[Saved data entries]

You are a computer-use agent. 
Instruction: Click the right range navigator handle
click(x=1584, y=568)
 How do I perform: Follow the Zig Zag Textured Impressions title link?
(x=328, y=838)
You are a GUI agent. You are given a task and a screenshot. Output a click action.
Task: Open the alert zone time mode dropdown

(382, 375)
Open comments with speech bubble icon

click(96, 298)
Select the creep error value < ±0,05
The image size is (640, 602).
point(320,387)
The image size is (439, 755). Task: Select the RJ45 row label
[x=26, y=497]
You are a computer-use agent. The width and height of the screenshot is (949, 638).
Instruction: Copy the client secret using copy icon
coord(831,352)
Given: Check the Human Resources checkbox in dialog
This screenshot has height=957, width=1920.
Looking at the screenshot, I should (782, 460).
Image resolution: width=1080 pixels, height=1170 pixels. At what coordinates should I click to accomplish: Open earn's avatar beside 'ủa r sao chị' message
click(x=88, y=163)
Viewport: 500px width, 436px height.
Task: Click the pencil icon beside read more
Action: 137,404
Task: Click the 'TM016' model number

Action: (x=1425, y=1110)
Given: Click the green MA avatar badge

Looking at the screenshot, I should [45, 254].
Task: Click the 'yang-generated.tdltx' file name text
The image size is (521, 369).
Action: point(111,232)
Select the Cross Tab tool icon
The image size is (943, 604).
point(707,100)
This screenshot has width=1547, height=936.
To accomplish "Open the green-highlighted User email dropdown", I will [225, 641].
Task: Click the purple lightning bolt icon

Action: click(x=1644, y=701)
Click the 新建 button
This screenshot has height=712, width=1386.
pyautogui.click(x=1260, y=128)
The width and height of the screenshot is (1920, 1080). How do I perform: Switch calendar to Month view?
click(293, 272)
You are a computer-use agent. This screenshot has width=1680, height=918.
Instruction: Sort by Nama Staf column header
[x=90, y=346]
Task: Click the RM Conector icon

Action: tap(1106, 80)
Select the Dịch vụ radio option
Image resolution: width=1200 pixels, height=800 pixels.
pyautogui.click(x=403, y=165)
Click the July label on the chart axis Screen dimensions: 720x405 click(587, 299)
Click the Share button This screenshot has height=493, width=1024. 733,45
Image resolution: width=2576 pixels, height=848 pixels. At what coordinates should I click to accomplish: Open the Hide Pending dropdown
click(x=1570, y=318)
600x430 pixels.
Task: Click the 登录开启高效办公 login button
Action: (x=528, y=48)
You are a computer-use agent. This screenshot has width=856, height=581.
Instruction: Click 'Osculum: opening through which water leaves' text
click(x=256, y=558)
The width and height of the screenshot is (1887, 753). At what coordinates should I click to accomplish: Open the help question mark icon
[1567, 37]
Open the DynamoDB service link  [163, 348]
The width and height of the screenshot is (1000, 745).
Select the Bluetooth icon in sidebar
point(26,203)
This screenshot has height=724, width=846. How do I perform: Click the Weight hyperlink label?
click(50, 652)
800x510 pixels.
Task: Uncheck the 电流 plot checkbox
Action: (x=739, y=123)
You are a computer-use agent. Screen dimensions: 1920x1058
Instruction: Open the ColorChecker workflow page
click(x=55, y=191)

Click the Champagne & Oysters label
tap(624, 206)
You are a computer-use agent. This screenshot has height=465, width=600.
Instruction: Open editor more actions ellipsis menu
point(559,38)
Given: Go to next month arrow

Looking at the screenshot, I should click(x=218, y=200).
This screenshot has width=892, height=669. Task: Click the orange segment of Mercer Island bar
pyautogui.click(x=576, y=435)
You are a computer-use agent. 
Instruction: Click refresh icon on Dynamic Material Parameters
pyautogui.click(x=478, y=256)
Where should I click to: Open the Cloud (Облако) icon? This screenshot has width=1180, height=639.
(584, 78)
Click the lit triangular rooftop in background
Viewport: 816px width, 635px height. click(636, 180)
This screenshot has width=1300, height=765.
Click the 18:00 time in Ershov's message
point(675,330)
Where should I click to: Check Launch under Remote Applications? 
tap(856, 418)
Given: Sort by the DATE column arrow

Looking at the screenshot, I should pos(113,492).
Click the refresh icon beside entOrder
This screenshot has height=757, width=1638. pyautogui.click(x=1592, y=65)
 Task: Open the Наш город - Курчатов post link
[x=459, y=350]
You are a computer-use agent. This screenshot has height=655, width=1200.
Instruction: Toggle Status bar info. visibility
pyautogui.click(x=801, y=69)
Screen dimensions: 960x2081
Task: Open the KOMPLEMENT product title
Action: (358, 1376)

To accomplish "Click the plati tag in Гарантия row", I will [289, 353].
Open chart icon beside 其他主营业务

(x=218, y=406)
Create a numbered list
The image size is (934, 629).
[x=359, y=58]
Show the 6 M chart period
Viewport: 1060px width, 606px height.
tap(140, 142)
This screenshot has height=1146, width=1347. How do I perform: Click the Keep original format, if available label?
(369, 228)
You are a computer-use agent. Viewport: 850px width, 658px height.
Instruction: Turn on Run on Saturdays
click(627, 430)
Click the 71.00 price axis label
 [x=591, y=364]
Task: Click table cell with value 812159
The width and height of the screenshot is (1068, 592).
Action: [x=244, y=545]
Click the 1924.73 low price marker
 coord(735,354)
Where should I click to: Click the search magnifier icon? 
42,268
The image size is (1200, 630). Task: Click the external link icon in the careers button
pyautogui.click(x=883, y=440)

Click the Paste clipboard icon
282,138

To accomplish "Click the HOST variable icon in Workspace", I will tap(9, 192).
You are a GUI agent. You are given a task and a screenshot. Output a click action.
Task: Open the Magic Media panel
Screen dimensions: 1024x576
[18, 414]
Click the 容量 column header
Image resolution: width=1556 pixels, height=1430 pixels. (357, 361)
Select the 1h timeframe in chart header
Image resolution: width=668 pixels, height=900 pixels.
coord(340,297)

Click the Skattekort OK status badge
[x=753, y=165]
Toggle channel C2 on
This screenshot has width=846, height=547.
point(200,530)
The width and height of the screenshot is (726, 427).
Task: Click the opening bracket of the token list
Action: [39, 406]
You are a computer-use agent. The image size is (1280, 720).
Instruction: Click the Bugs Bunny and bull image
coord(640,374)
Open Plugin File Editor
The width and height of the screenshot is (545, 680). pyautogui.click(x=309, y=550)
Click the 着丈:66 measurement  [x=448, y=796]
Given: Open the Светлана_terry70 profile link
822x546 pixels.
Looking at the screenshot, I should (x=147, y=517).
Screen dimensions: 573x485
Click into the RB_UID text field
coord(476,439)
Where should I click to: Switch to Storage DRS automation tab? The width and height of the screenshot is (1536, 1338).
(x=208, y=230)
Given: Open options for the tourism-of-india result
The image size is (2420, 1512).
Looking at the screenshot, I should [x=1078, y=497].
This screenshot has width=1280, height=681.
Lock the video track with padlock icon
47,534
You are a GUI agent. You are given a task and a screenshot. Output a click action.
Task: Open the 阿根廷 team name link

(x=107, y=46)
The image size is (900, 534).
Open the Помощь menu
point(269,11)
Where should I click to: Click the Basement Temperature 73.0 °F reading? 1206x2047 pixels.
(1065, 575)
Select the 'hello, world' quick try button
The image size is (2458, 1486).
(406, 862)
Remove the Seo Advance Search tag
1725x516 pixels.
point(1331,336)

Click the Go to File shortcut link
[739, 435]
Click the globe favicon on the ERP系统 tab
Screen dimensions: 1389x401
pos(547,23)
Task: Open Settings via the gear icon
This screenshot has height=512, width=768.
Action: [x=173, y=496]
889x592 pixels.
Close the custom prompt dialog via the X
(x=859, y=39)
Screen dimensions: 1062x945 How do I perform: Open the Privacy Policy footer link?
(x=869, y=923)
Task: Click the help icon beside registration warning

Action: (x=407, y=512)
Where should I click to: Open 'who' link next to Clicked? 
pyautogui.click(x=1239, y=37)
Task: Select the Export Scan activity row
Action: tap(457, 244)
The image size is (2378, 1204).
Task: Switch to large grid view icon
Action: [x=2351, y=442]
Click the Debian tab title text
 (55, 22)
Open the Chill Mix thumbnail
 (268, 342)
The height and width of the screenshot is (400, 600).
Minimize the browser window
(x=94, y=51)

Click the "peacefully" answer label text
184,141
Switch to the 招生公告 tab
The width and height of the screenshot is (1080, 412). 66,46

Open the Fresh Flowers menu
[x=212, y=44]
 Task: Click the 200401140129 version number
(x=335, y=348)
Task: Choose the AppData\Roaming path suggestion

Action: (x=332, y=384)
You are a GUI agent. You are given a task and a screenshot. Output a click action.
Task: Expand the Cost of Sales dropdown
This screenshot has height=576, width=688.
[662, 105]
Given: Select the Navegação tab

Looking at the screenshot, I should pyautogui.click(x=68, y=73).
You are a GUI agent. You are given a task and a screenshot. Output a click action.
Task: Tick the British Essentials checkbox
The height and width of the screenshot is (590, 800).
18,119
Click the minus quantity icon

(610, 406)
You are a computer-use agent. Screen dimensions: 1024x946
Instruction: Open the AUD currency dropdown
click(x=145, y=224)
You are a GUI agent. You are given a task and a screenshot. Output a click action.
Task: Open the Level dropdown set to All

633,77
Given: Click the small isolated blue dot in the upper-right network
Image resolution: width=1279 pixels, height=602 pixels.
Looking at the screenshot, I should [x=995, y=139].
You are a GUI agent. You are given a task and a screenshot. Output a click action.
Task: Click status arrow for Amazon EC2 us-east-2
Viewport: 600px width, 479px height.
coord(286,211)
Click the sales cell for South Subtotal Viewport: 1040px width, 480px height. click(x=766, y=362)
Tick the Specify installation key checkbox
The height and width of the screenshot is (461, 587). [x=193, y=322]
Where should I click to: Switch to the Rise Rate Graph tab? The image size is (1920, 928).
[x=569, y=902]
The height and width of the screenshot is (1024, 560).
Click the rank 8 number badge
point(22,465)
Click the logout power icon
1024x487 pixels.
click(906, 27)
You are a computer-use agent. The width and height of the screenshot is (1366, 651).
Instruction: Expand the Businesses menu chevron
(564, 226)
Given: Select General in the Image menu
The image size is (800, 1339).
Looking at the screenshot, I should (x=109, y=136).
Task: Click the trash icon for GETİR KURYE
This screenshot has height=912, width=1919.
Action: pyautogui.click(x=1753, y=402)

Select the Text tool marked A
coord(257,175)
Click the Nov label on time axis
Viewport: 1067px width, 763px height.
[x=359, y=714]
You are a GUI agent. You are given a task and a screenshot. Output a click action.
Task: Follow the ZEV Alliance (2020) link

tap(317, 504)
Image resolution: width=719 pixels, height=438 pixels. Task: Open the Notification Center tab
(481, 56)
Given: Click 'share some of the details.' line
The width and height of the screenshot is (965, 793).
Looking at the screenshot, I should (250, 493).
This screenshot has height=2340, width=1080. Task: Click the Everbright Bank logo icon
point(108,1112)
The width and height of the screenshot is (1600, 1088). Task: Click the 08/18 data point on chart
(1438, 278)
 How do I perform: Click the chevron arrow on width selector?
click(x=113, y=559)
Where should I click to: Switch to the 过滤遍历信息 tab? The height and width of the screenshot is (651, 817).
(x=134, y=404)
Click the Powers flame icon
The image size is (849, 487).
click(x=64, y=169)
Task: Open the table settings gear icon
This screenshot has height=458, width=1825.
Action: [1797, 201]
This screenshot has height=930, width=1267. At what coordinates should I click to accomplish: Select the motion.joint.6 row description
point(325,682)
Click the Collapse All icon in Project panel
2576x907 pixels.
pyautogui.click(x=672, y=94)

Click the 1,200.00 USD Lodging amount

What is being asked:
Find the line with "Where should I click to: Open the" in the entries above. Retype it and each line after it, exactly, through the line with "Task: Open the Magic Media panel", and stop there.

Exercise output:
Where should I click to: Open the Cloud (Облако) icon? This screenshot has width=1180, height=639.
(584, 78)
Click the lit triangular rooftop in background
Viewport: 816px width, 635px height. click(636, 180)
This screenshot has width=1300, height=765.
Click the 18:00 time in Ershov's message
point(675,330)
Where should I click to: Check Launch under Remote Applications? 
tap(856, 418)
Given: Sort by the DATE column arrow

Looking at the screenshot, I should pos(113,492).
Click the refresh icon beside entOrder
This screenshot has height=757, width=1638. pyautogui.click(x=1592, y=65)
 Task: Open the Наш город - Курчатов post link
[x=459, y=350]
You are a computer-use agent. This screenshot has height=655, width=1200.
Instruction: Toggle Status bar info. visibility
pyautogui.click(x=801, y=69)
Screen dimensions: 960x2081
Task: Open the KOMPLEMENT product title
Action: (358, 1376)

To accomplish "Click the plati tag in Гарантия row", I will [289, 353].
Open chart icon beside 其他主营业务

(x=218, y=406)
Create a numbered list
The image size is (934, 629).
[x=359, y=58]
Show the 6 M chart period
Viewport: 1060px width, 606px height.
tap(140, 142)
This screenshot has height=1146, width=1347. How do I perform: Click the Keep original format, if available label?
(369, 228)
You are a computer-use agent. Viewport: 850px width, 658px height.
Instruction: Turn on Run on Saturdays
click(627, 430)
Click the 71.00 price axis label
 [x=591, y=364]
Task: Click table cell with value 812159
The width and height of the screenshot is (1068, 592).
Action: [x=244, y=545]
Click the 1924.73 low price marker
 coord(735,354)
Where should I click to: Click the search magnifier icon? 
42,268
The image size is (1200, 630). Task: Click the external link icon in the careers button
pyautogui.click(x=883, y=440)

Click the Paste clipboard icon
282,138

To accomplish "Click the HOST variable icon in Workspace", I will tap(9, 192).
You are a GUI agent. You are given a task and a screenshot. Output a click action.
Task: Open the Magic Media panel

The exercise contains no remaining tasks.